(Aim A)
In the records, substitute "coupon icon" for "gift icon" in the part that opens with the line containing "Given: Click plus Add next to Sites" and closes with the line containing "point(24,468)". Give back only those lines, with everything else left as it is.

Yesterday, H.R. 822, the “National Right-to-Carry Reciprocity Act of 2011,” introduced by Representative Cliff Stearns (R-FL), passed a House Judiciary Committee vote, and thus now goes to the House floor. The bill’s prospects there look bright, given the fact that even if 27 of its 245 co-sponsors failed to vote for it, that would still leave it with bipartisan majority support.
This, as one might imagine, has put the anti-self-defense lobby in a state of hysterical outrage. The Brady Campaign, for example, has renamed it the “Packing Heat on Your Street Act” (named, perhaps, by the same not very gifted intern who renamed full capacity magazines “assault clips,” or the even more ludicrous “Big Bullet-Blasting Boxes”), and has been shrieking (and lying) about it for weeks.

(Data to use)
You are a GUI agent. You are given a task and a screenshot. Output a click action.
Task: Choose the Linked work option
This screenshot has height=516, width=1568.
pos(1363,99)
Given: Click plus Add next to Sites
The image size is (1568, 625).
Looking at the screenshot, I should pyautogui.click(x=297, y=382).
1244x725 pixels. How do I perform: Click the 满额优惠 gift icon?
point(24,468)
...
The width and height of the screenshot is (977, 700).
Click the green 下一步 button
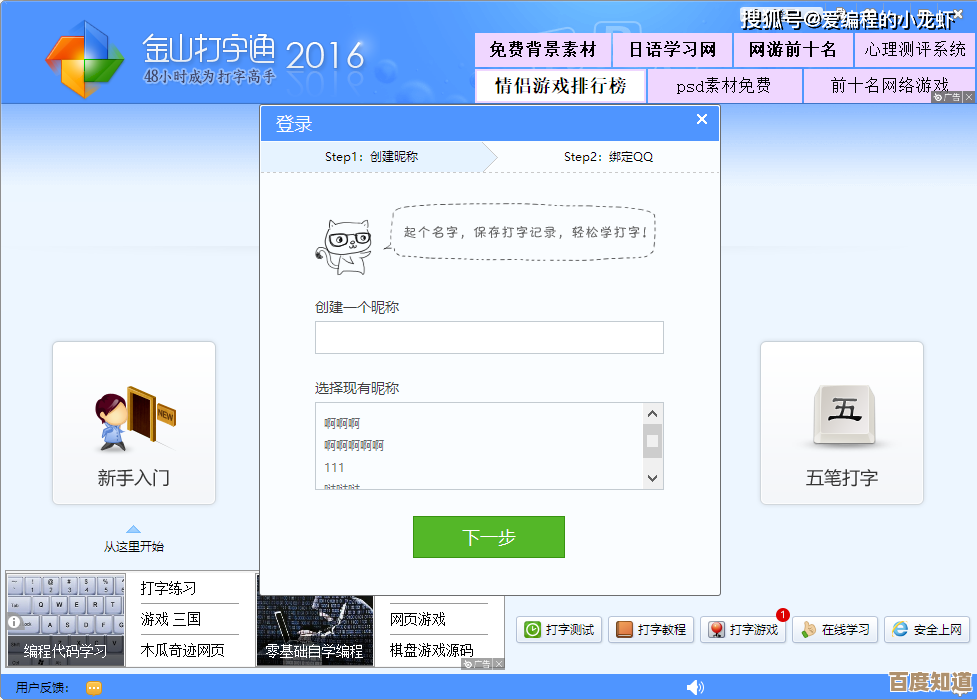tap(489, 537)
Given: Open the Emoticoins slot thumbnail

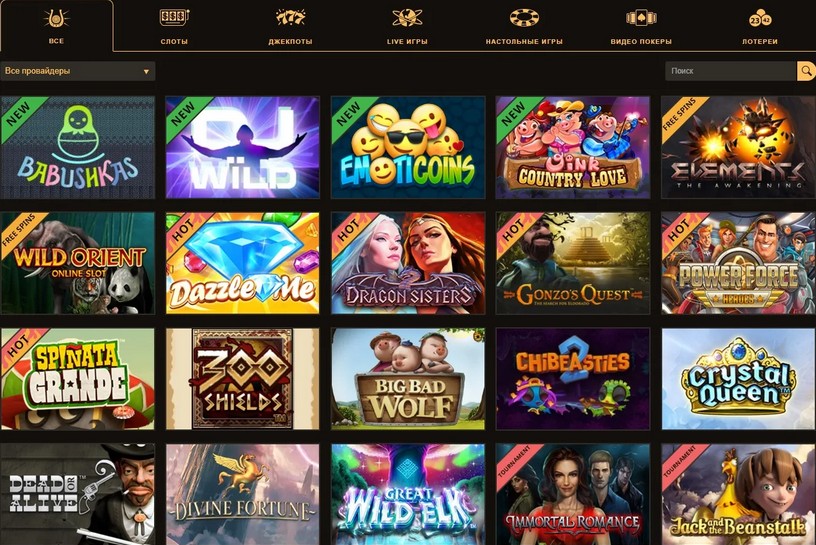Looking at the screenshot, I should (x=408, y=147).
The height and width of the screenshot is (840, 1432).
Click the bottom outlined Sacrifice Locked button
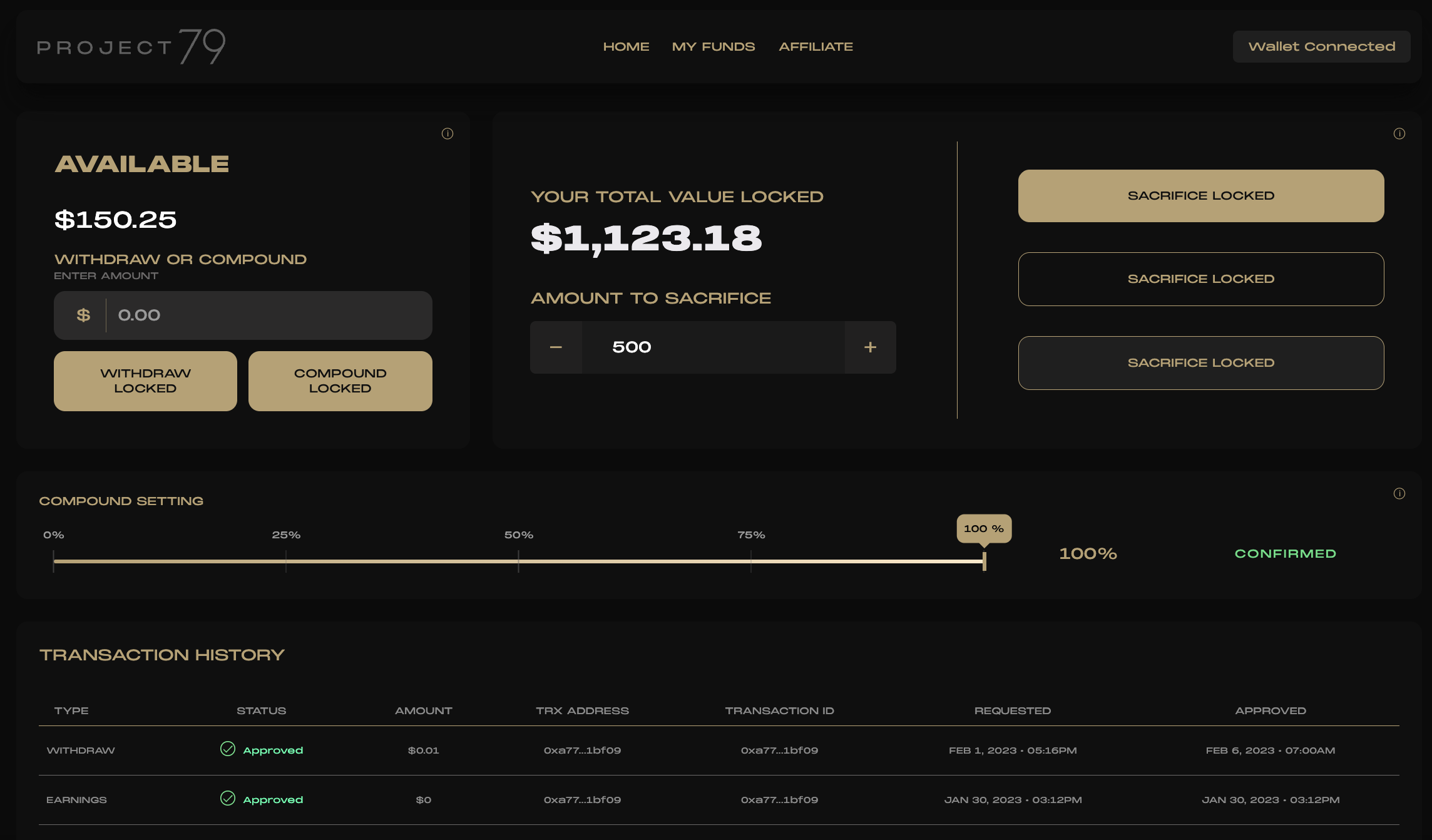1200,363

(Aim B)
Carry on the article about the right-to-carry reciprocity bill clearing the House Judiciary Committee, starting after its final sentence.

(Result A)
Given: Click plus Add next to Sites
The image size is (1568, 625).
Looking at the screenshot, I should pyautogui.click(x=297, y=382).
1244x725 pixels. How do I perform: Click the 满额优惠 coupon icon?
point(24,468)

(Result B)
In Brady Campaign Acting President Dennis “What People?” Henigan’s latest Huffington Post column, he brings up the “states’ rights” (since states have powers, rather than rights, a more accurate term would be “state sovereignty“) argument:
In fact, the version adopted by the House Judiciary majority last week would allow non-resident concealed carriers to pack heat in states where they were previously ineligible even to possess a gun. So much for states’ rights. Under H.R. 822, the Congress would prevent states from enforcing the restrictions they have deemed necessary for public safety against out-of-state gun carriers.
Likewise, the Coalition to Stop Gun Violence (CSGV), generally loudly supportive of an all-powerful federal government, now seems happy to beat the “states’ rights” drum:
NRA getting defensive about its dangerous bill that would eliminate states’ rights to regulate guns in public.
Then again, CSGV seems a bit conflicted on the “states’s rights”/federal power issue, judging by this comment:
What’s interesting about this bill is it’s generated quite a bit of discussion as to whether there should be a minimum federal standard (in terms of background check requirements) to carry a concealed handgun.
The Brady Campaign proudly advertised its own opposition to state sovereignty, when waxing hysterical about various states’ passage of their respective versions of the Firearms Freedom Act, whereby guns, ammunition and shooting accessories not moving in interstate commerce would not be subject to federal gun laws.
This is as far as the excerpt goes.